New Generation of Clinical Epigenetics Analysis and Diagnosis for Precision Medicine

Abstract

Following the application of epigenetic and epigenomics research into tumor diseases, cardiovascular disease, diabetes, hereditary diseases, and rare diseases, in vitro diagnostics (IVD) epigenetic and epigenomics are increasingly employed for those patients. Here, we review a clinical sampling of epigenetics and epigenomics from patients. We then present procedures, including the detection procedure of clinical epigenetic approaches from clinical samples, clinical epigenomic methods applied to those samples, the small cell number of epigenetics, and epigenomics. Finally, we present the current IVD of epigenetics and epigenomics used for clinical analysis and diagnosis, along with the development of approaches. To improve clinical study and diagnosis, we also introduce clinical research and clinical applications to develop a more comprehensive strategy to maximize the sensitivity and specificity of the epigenetics and epigenomics analysis and diagnosis.

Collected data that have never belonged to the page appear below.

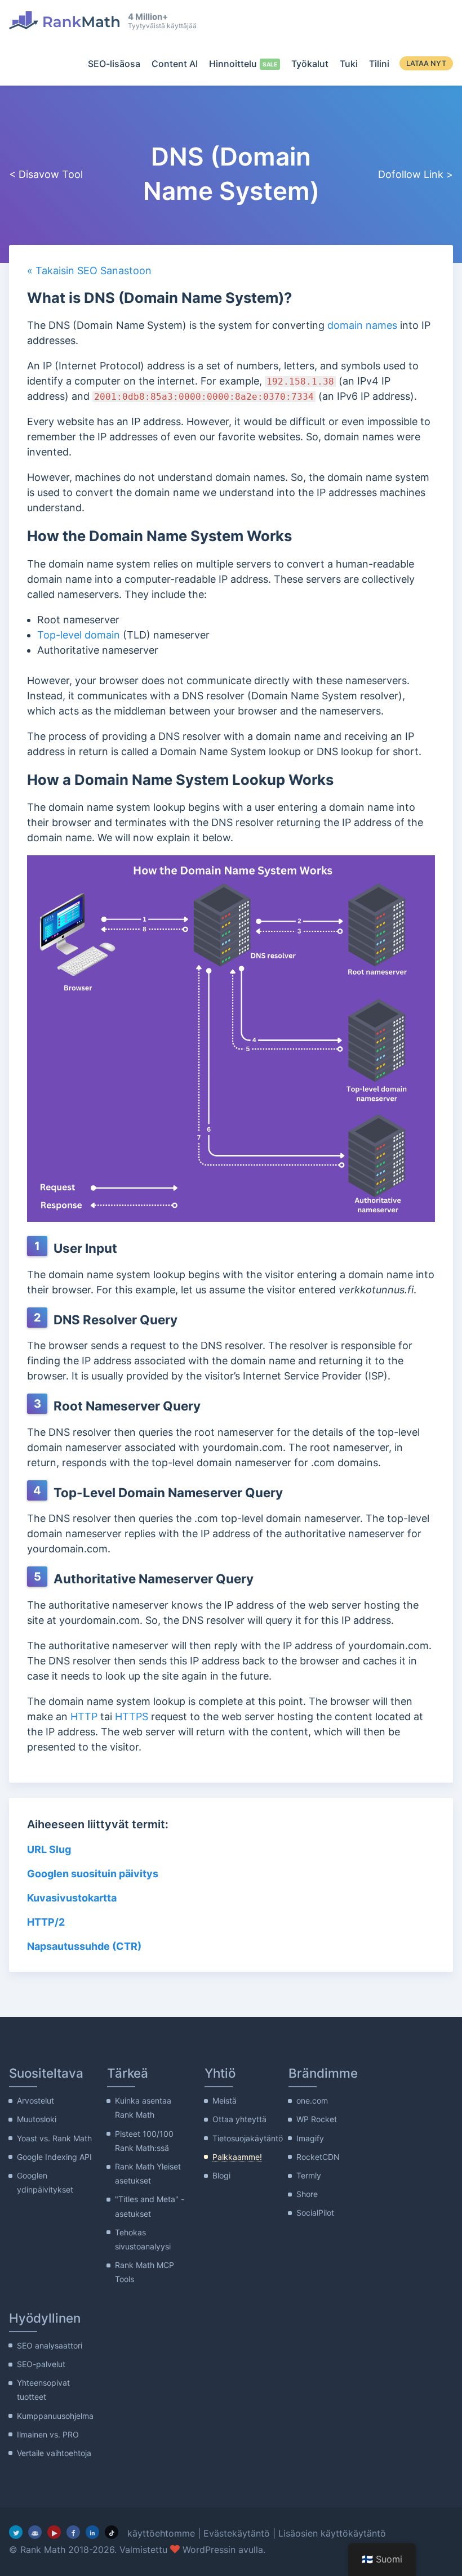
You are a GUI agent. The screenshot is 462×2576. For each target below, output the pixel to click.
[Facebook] (73, 2532)
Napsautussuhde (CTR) (84, 1946)
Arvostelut (35, 2100)
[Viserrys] (16, 2532)
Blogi (221, 2175)
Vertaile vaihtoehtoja (54, 2453)
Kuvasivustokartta (72, 1898)
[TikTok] (111, 2532)
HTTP (83, 1716)
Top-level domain (78, 635)
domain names (362, 325)
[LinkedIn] (92, 2532)
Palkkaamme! (237, 2157)
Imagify (310, 2138)
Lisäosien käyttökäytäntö (332, 2533)
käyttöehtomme (161, 2533)
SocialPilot (315, 2212)
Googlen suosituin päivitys (92, 1873)
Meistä (224, 2100)
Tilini (379, 63)
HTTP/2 (46, 1922)
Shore (307, 2194)
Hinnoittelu (233, 63)
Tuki (349, 63)
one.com (312, 2100)
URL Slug (49, 1849)
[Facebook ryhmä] (35, 2532)
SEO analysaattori (49, 2345)
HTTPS (131, 1716)
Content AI (175, 63)
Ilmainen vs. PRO (48, 2434)
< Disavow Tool (46, 174)
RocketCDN (318, 2157)
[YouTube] (54, 2532)
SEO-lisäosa (114, 63)
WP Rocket (316, 2119)
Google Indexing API (54, 2157)
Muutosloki (36, 2119)
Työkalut (309, 63)
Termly (308, 2175)
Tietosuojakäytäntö (247, 2138)
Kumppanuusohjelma (55, 2416)
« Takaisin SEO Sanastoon (89, 270)
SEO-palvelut (41, 2364)
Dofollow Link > (415, 174)
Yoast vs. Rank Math (54, 2138)
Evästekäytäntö (236, 2533)
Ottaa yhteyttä (239, 2119)
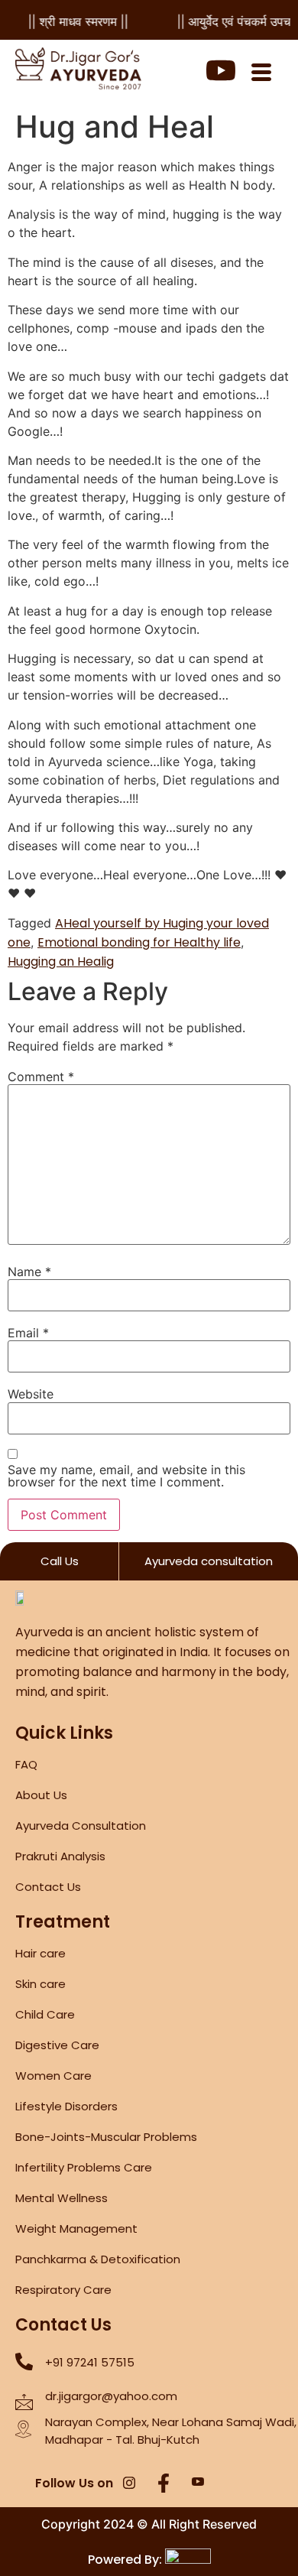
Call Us (59, 1561)
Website (30, 1394)
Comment (41, 1076)
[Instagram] (129, 2484)
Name (29, 1271)
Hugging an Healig (61, 961)
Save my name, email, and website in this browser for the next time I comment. (126, 1475)
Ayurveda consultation (208, 1561)
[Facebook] (163, 2484)
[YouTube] (197, 2484)
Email (28, 1333)
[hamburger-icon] (261, 74)
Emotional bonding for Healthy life (139, 942)
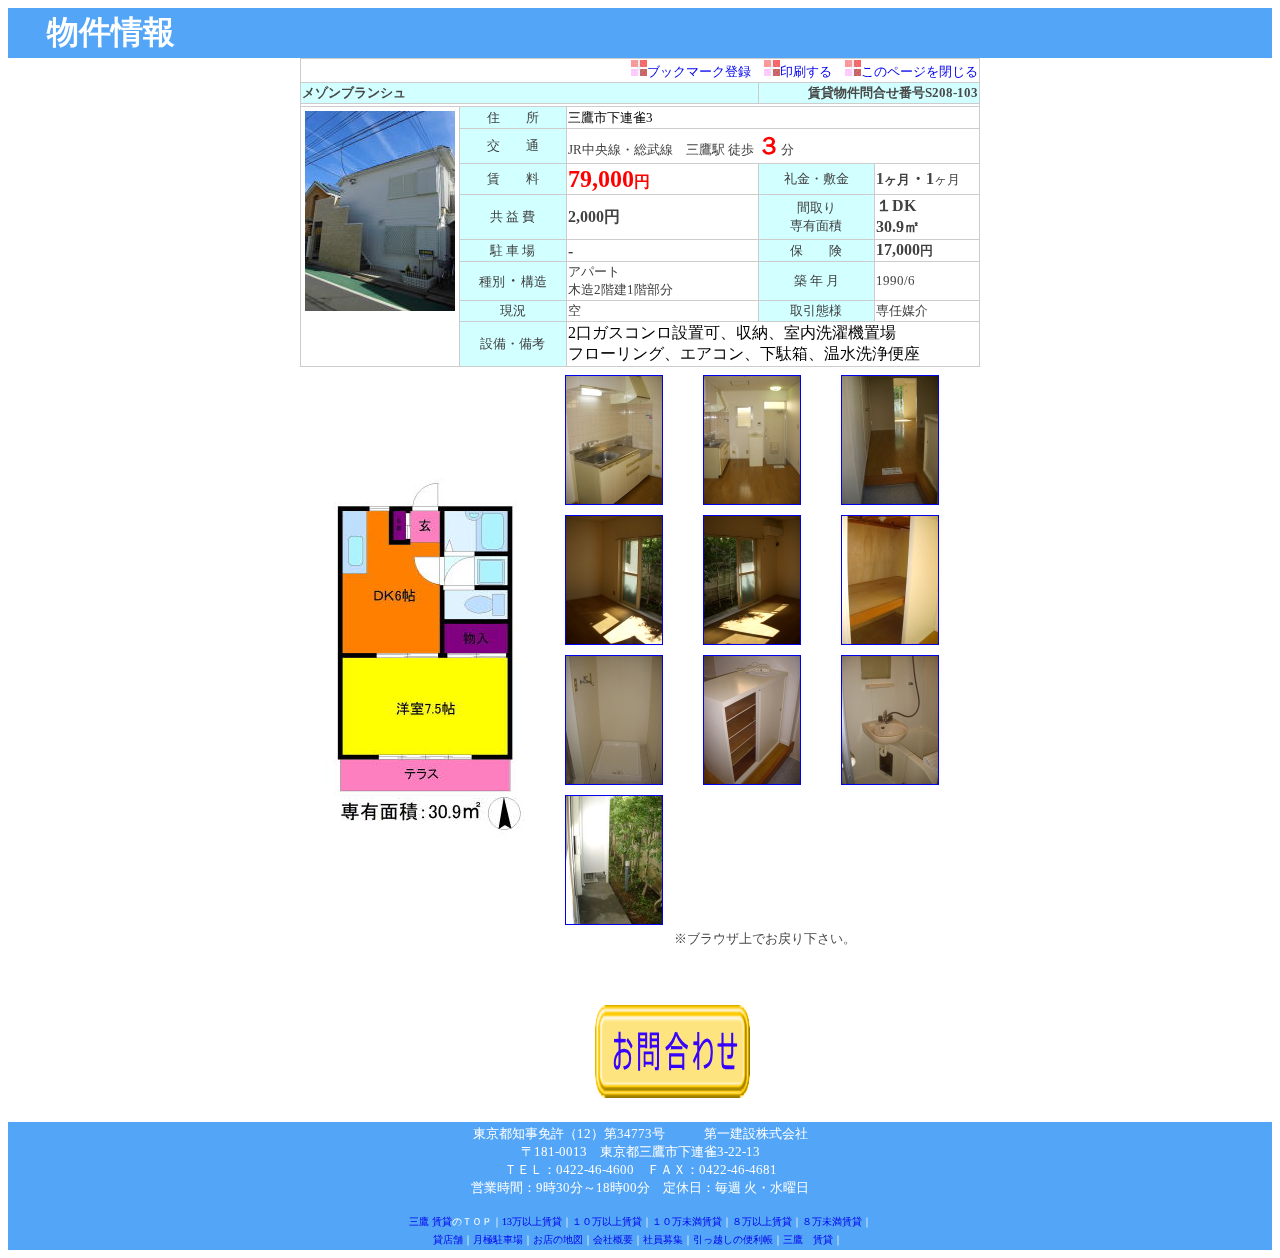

Keywords: epigenetics; epigenomics; in vitro diagnostics (IVD); single-cell diagnosis.

Figure 1

(A) DNA methylation. Methylation of cytosine is a covalent modification of DNA, in which hydrogen H5 of cytosine is replaced by a methyl group under DNA methyltransferase (DNMT). In mammals, 60–90% of all CpGs are methylated. The pattern of methylation controls protein binding to target sites on DNA, affecting changes in gene expression and in chromatin organization, often silencing genes, which physiologically orchestrates processes like differentiation and pathologically leads to cancer. (B) Histone post-transcriptional modification. Histones H2A, H2B, H3, and H4 are formed as the core histones with some long ‘tails’ located on one end for enzyme modifications, including methylation, acetylation, phosphorylation, and ubiquitination to adjust the regulatory proteins. The most well-understandable amino acids in histone in tumor diseases are H3K4Me3 and H3K36Me3 (activity, red color) and H3K9me2/3 and H3K27me3 (repressor, green color). K = lysine and R = arginine. (C) lncRNA modification.

Figure 2

Clinical epigenetic and epigenome analysis. Process from sampling performance, epigenome and epigenome application for DNA hypermethylation, histone modification, and lncRNA for clinical epigenetic and epigenomic analysis and diagnosis. Pink means sampling and abnormal epigenetic changes, which will be discussed in detail in the manual.

Figure 3

Hypermethylation detection technique. All technologies to detect DNA methylation are classified: Local specific genes which have been successfully employed in both research lab and clinical fields; Genomic regions and global measurement at a genome-wide scale based on sequencing technology and microarray, which have been successfully used in both research and clinical fields; Global measures of DNA methylation, which are often applied for research lab or clinical lab with equipment; and DNMT assay.

Figure 4

Abnormal histone detection technique. First step is sampling, including cell level and tissue level. Second step is the ChIP process, including crossing-binding, cell lysis, Ab-binding, and DNA purification. Third is the detection step, including ChIP PCR, ChIP-chip, and ChIP-seq.

Figure 5

Abnormal lncRNA detection technique. (A) Specific lncRNA detection by either real-time PCR, (B) lncRNA FISH, (C) genomic detection by microarray, and (D) next-generation RNA sequencing.

Figure 6

Abnormal histone confirmation technique. After abnormal histone modification is discovered, two kinds of confirmation assays for abnormal histone modification have been used in clinical patients: abnormal acetylation histone modification and abnormal histone methylation modification.